● Directions for this task: Write every record out again exactly as given.

START Listed records

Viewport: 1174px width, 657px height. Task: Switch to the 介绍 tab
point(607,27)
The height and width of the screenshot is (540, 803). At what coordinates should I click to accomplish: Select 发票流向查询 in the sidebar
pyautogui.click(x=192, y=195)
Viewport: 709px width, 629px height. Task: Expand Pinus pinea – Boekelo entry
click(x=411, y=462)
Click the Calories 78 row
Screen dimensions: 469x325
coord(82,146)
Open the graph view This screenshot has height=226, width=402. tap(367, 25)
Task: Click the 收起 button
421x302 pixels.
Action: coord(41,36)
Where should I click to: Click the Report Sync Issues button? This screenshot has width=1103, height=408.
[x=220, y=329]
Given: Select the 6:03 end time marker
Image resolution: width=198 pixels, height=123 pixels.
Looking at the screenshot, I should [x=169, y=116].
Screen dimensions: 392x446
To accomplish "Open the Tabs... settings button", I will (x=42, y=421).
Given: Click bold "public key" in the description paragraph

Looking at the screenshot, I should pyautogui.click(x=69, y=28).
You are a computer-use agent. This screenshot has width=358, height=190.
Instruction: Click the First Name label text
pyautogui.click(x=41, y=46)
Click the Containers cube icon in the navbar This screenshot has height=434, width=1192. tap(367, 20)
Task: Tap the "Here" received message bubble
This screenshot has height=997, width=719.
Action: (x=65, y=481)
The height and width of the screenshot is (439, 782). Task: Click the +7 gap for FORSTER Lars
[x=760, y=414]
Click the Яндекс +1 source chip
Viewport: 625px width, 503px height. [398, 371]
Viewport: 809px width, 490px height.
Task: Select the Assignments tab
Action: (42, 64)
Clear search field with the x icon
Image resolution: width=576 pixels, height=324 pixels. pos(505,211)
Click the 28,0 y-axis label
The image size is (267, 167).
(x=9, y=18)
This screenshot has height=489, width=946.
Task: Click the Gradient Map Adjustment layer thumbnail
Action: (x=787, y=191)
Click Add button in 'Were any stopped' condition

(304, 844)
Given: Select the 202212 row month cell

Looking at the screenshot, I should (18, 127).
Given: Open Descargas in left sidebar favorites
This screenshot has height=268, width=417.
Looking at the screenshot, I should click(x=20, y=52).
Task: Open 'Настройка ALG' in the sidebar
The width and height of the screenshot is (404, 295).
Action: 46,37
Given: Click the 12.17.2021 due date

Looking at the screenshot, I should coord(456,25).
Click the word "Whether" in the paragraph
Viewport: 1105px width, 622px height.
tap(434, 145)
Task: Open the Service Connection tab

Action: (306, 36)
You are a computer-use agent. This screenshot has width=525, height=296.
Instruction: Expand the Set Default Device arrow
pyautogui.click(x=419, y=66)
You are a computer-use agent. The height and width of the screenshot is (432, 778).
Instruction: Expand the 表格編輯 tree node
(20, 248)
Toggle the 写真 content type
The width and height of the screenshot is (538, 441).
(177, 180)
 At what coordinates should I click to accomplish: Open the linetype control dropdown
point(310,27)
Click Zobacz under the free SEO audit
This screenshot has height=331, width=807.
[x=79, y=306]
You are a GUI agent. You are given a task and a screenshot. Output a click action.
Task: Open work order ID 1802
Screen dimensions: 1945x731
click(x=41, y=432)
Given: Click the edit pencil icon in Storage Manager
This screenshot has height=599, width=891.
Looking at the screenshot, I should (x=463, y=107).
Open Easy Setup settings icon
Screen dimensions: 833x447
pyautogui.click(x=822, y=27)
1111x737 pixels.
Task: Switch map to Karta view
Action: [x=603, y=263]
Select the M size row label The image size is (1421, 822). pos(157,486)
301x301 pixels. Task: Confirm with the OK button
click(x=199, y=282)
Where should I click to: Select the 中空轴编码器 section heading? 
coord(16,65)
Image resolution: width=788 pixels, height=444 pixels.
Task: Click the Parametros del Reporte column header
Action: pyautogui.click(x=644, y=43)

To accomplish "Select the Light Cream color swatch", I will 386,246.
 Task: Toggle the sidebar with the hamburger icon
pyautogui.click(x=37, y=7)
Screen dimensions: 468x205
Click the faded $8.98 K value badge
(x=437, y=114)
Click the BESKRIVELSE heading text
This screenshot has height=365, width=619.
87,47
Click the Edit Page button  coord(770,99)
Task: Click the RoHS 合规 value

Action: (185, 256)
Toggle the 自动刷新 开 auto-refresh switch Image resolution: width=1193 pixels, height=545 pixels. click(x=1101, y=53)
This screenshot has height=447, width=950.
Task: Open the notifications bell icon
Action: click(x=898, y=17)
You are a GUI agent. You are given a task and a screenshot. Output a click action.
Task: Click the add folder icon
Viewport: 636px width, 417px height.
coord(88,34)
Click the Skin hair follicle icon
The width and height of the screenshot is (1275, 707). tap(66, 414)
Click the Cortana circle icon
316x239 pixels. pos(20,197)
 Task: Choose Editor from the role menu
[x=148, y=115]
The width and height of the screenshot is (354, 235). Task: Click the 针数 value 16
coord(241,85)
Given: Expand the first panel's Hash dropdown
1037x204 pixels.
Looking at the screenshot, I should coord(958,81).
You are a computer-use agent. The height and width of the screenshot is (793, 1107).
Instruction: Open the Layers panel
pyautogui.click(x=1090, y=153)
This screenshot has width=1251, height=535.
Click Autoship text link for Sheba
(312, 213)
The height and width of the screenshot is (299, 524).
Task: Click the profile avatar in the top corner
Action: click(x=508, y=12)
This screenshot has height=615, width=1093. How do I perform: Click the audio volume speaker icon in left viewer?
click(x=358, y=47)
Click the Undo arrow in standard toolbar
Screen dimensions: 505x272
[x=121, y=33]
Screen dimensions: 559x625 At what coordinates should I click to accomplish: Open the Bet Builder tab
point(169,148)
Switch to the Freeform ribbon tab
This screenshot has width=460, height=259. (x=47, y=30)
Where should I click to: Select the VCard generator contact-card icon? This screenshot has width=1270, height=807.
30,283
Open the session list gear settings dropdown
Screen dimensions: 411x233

END Listed records

● Exercise response:
Viewport: 1174px width, 657px height. Task: Switch to the 介绍 tab
point(607,27)
The height and width of the screenshot is (540, 803). At what coordinates should I click to accomplish: Select 发票流向查询 in the sidebar
pyautogui.click(x=192, y=195)
Viewport: 709px width, 629px height. Task: Expand Pinus pinea – Boekelo entry
click(x=411, y=462)
Click the Calories 78 row
Screen dimensions: 469x325
coord(82,146)
Open the graph view This screenshot has height=226, width=402. tap(367, 25)
Task: Click the 收起 button
421x302 pixels.
Action: coord(41,36)
Where should I click to: Click the Report Sync Issues button? This screenshot has width=1103, height=408.
[x=220, y=329]
Given: Select the 6:03 end time marker
Image resolution: width=198 pixels, height=123 pixels.
Looking at the screenshot, I should [x=169, y=116].
Screen dimensions: 392x446
To accomplish "Open the Tabs... settings button", I will (x=42, y=421).
Given: Click bold "public key" in the description paragraph

Looking at the screenshot, I should pyautogui.click(x=69, y=28).
You are a computer-use agent. This screenshot has width=358, height=190.
Instruction: Click the First Name label text
pyautogui.click(x=41, y=46)
Click the Containers cube icon in the navbar This screenshot has height=434, width=1192. tap(367, 20)
Task: Tap the "Here" received message bubble
This screenshot has height=997, width=719.
Action: (x=65, y=481)
The height and width of the screenshot is (439, 782). Task: Click the +7 gap for FORSTER Lars
[x=760, y=414]
Click the Яндекс +1 source chip
Viewport: 625px width, 503px height. [398, 371]
Viewport: 809px width, 490px height.
Task: Select the Assignments tab
Action: (42, 64)
Clear search field with the x icon
Image resolution: width=576 pixels, height=324 pixels. pos(505,211)
Click the 28,0 y-axis label
The image size is (267, 167).
(x=9, y=18)
This screenshot has height=489, width=946.
Task: Click the Gradient Map Adjustment layer thumbnail
Action: (x=787, y=191)
Click Add button in 'Were any stopped' condition

(304, 844)
Given: Select the 202212 row month cell

Looking at the screenshot, I should (18, 127).
Given: Open Descargas in left sidebar favorites
This screenshot has height=268, width=417.
Looking at the screenshot, I should click(x=20, y=52).
Task: Open 'Настройка ALG' in the sidebar
The width and height of the screenshot is (404, 295).
Action: 46,37
Given: Click the 12.17.2021 due date

Looking at the screenshot, I should coord(456,25).
Click the word "Whether" in the paragraph
Viewport: 1105px width, 622px height.
tap(434, 145)
Task: Open the Service Connection tab

Action: (306, 36)
You are a computer-use agent. This screenshot has width=525, height=296.
Instruction: Expand the Set Default Device arrow
pyautogui.click(x=419, y=66)
You are a computer-use agent. The height and width of the screenshot is (432, 778).
Instruction: Expand the 表格編輯 tree node
(20, 248)
Toggle the 写真 content type
The width and height of the screenshot is (538, 441).
(177, 180)
 At what coordinates should I click to accomplish: Open the linetype control dropdown
point(310,27)
Click Zobacz under the free SEO audit
This screenshot has height=331, width=807.
[x=79, y=306]
You are a GUI agent. You are given a task and a screenshot. Output a click action.
Task: Open work order ID 1802
Screen dimensions: 1945x731
click(x=41, y=432)
Given: Click the edit pencil icon in Storage Manager
This screenshot has height=599, width=891.
Looking at the screenshot, I should (x=463, y=107).
Open Easy Setup settings icon
Screen dimensions: 833x447
pyautogui.click(x=822, y=27)
1111x737 pixels.
Task: Switch map to Karta view
Action: [x=603, y=263]
Select the M size row label The image size is (1421, 822). pos(157,486)
301x301 pixels. Task: Confirm with the OK button
click(x=199, y=282)
Where should I click to: Select the 中空轴编码器 section heading? 
coord(16,65)
Image resolution: width=788 pixels, height=444 pixels.
Task: Click the Parametros del Reporte column header
Action: pyautogui.click(x=644, y=43)

To accomplish "Select the Light Cream color swatch", I will 386,246.
 Task: Toggle the sidebar with the hamburger icon
pyautogui.click(x=37, y=7)
Screen dimensions: 468x205
Click the faded $8.98 K value badge
(x=437, y=114)
Click the BESKRIVELSE heading text
This screenshot has height=365, width=619.
87,47
Click the Edit Page button  coord(770,99)
Task: Click the RoHS 合规 value

Action: (185, 256)
Toggle the 自动刷新 开 auto-refresh switch Image resolution: width=1193 pixels, height=545 pixels. click(x=1101, y=53)
This screenshot has height=447, width=950.
Task: Open the notifications bell icon
Action: click(x=898, y=17)
You are a GUI agent. You are given a task and a screenshot. Output a click action.
Task: Click the add folder icon
Viewport: 636px width, 417px height.
coord(88,34)
Click the Skin hair follicle icon
The width and height of the screenshot is (1275, 707). tap(66, 414)
Click the Cortana circle icon
316x239 pixels. pos(20,197)
 Task: Choose Editor from the role menu
[x=148, y=115]
The width and height of the screenshot is (354, 235). Task: Click the 针数 value 16
coord(241,85)
Given: Expand the first panel's Hash dropdown
1037x204 pixels.
Looking at the screenshot, I should coord(958,81).
You are a computer-use agent. The height and width of the screenshot is (793, 1107).
Instruction: Open the Layers panel
pyautogui.click(x=1090, y=153)
This screenshot has width=1251, height=535.
Click Autoship text link for Sheba
(312, 213)
The height and width of the screenshot is (299, 524).
Task: Click the profile avatar in the top corner
Action: click(x=508, y=12)
This screenshot has height=615, width=1093. How do I perform: Click the audio volume speaker icon in left viewer?
click(x=358, y=47)
Click the Undo arrow in standard toolbar
Screen dimensions: 505x272
[x=121, y=33]
Screen dimensions: 559x625 At what coordinates should I click to accomplish: Open the Bet Builder tab
point(169,148)
Switch to the Freeform ribbon tab
This screenshot has width=460, height=259. (x=47, y=30)
Where should I click to: Select the VCard generator contact-card icon? This screenshot has width=1270, height=807.
30,283
Open the session list gear settings dropdown
Screen dimensions: 411x233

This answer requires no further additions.